Damen sieht mich abwartend an.
»Manchmal-kann-ich-es-gar-nicht-erwarten-bis-dieses-Jahrum-ist-und-wir-die-Schule-hinter-uns-haben-und-irgendwo- hin-ganz-weit-weg-gehen-können-wo-wir-unser-eigenes-Lebenführen-und-das-alles-hinter-uns-lassen-können. « Ich stoße die Worte so hastig hervor, dass sie alle ineinander übergehen und sich eines praktisch nicht mehr vom anderen trennen
lässt. »Ich meine, ich habe ein schlechtes Gewissen dabei, erst recht nach allem, was sie für mich getan hat, aber Tatsache ist doch, dass sie nicht einmal die Hälfte davon weiß, was ich alles tun kann. Sie weiß bloß, dass ich übersinnliche Kräfte habe – weiter nichts! Kannst du dir überhaupt vorstellen, wie sie reagieren würde, wenn ich ihr die ganze Wahrheit sage? Dass ich unsterblich bin und körperliche Kräfte habe, die sie sich nicht einmal ansatzweise vorstellen kann? Wie zum Beispiel die Macht der sofortigen Manifestation, ach und nicht zu vergessen die kleine Zeitreise, die ich neulich unternommen habe, ganz zu schweigen davon, dass ich meine Freizeit gern in der reizenden, etwas abgelegenen, alternativen Dimension namens Sommerland verbringe, wo ich in Kostümen aus vergangenen Epochen mit meinem unsterblichen Freund herumknutsche. Kannst du dir vorstellen, wie sie das aufnehmen würde?«
Damen sieht mich lächelnd an, und seine Augen glitzern auf eine Art, die mich augenblicklich mit Kribbeln und Hitze erfüllt. »Was hältst du davon, wenn wir das lieber gar nicht erst ausprobieren?«, fragt er.
Er hält an der Ampel und zieht mich an sich. Seine Lippen streifen über meine Stirn, meine Wange und meinen Hals, bis sie endlich, endlich mit meinen verschmelzen.
Nur Sekundenbruchteile, ehe die Ampel grün wird, löst er sich von mir, sieht mich noch einmal an und fragt: »Bist du dir sicher, dass du das durchziehen willst?«
Die Wärme seines tiefen Blicks brennt sich ein bisschen länger als nötig in meine Augen ein. Er lässt mir genug Zeit, um Nein zu sagen, zu sagen, dass ich noch nicht bereit bin, ja noch nicht einmal nahe daran, damit er wenden und woandershin fahren kann. Irgendwohin, wo es schöner, freundlicher, wärmer ist – zum Beispiel an einen weit
entfernten Strand oder vielleicht sogar zu einem geheimen Ort im Sommerland –, weil er noch die schwache Hoffnung hegt, dass ich dann einwillige.
Er ist längst über die ganze Highschool-Szene hinaus – schon seit Jahrhunderten. Ich bin der einzige Grund, warum er hier ist. Der einzige Grund, warum er bleibt. Und jetzt, da wir zusammen sind, glücklich vereint nach mehreren schmerzhaften Jahrhunderten, in denen wir wieder und wieder auseinandergerissen wurden, begreift er einfach nicht, was für einen Sinn das alles haben soll. Sieht es als eine Art nutzlose Scharade an.

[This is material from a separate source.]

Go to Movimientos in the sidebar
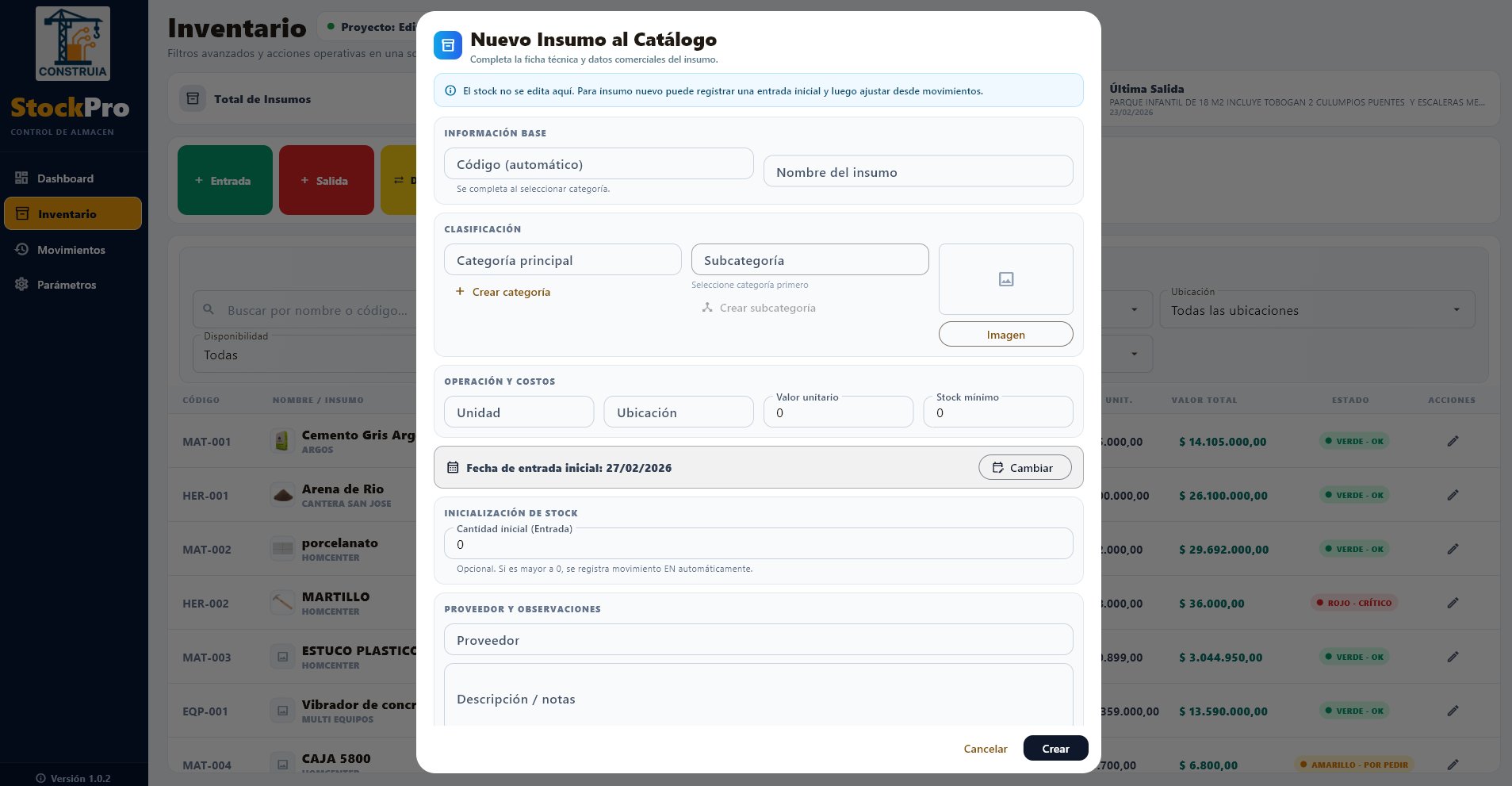The height and width of the screenshot is (786, 1512). point(71,250)
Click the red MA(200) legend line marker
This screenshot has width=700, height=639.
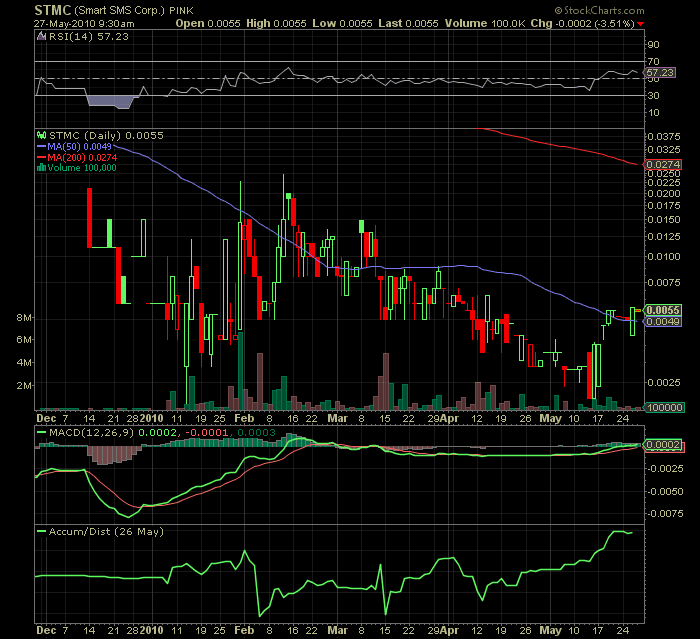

Und obwohl ich den Sinn auch nicht immer begreife, da es ziemlich schwierig ist, überhaupt irgendetwas zu lernen, wenn einem das Wissen einfach zufließt, indem man die Gedanken der Lehrer liest oder eine Hand auf ein Buch legt und so dessen Inhalt in sich aufsaugt, bin ich trotzdem fest entschlossen, dabeizubleiben und meinen Abschluss zu machen.
Vor allem weil es so ziemlich der einzige Teil meines reichlich bizarren Lebens ist, der auch nur halbwegs normal ist.